Making the decision to follow and support the ‘love of your life’ as he pursues his passion, advances his career, and serves his country is tough, to say the least.  Other than leaving a job behind, diplomatic spouses also leave behind family and friends — basically their entire support system.

After a while, homesickness kicks in, and this could be very challenging for some of the spouses. Such is the case for Farida Abdullah, whose husband currently works as the Indonesian Ambassador in Abu Dhabi. She feels the biggest sacrifice she has made as a diplomatic wife was choosing to be away from her family back home. “It was difficult because I didn’t get to spend much time with my parents when they were getting old,” she laments.

She along with her husband and four children have spent six years in Egypt, four years in Japan and three years in UAE, where her husband is currently posted.

Diplomatic wives also tend to bond together to form their own support system. Farida expounds, “There were many other diplomats’ wives who quickly became my friends. So I got a lot of help from them. I guess after a while, you get used to it, so it (being away from your homeland) becomes the new normal.”  She continues, “It has been a great experience for me. I get to see different countries and learn from different cultures. So, enjoy the whole experience – the good and the bad. They make the whole story.”

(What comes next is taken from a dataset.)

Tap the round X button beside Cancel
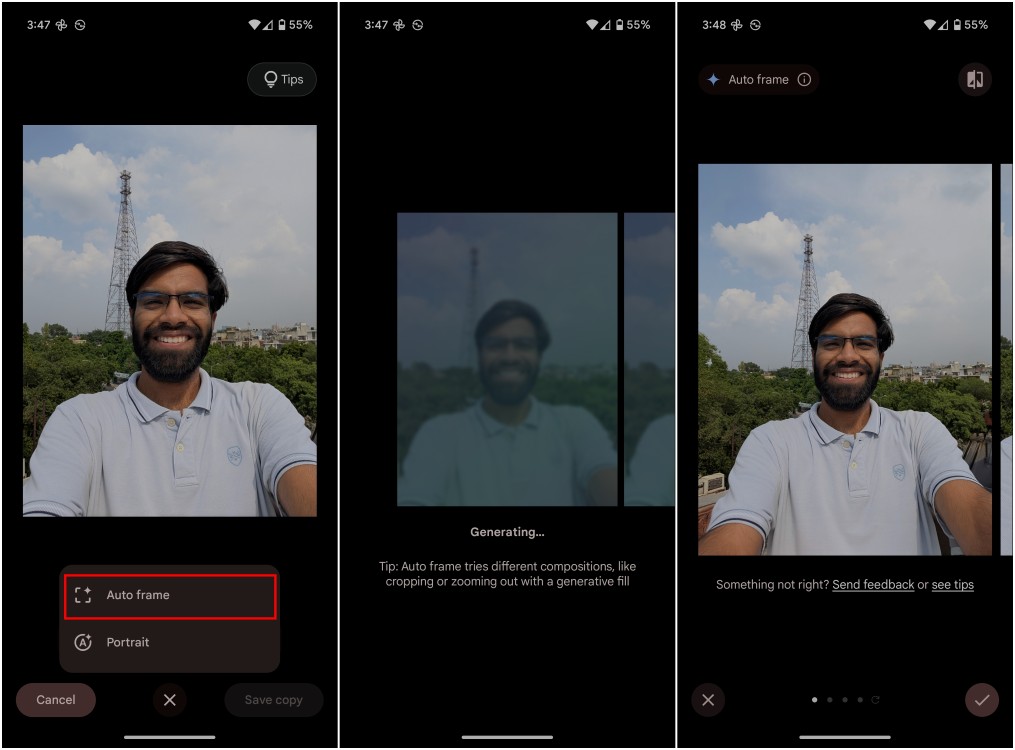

Farida Abdullah-IndonesiaFARIDA ABDULLAH

Indonesia

“It has been a great experience for me. I get to see different countries and learn from different cultures. Being a diplomatic wife has exposed me to people from different embassies too, and I have made some good friends.  Enjoy the whole experience – the good and the bad. They make the whole story.”

Our Family’s Career

To some, moving abroad to serve the needs of their countrymen is not just the job of the husband but the entire family as well. They see the diplomatic post as a career that involves the commitment of both husband and wife, and even their children.

“Our husband’s career does not simply become his but ours as a family,” says Yasmin Balajadia-Cortes, whose husband currently works as the Consul General for the Philippine Consulate in Dubai and Northern Emirates. “My husband’s career is mine as well,” she adds.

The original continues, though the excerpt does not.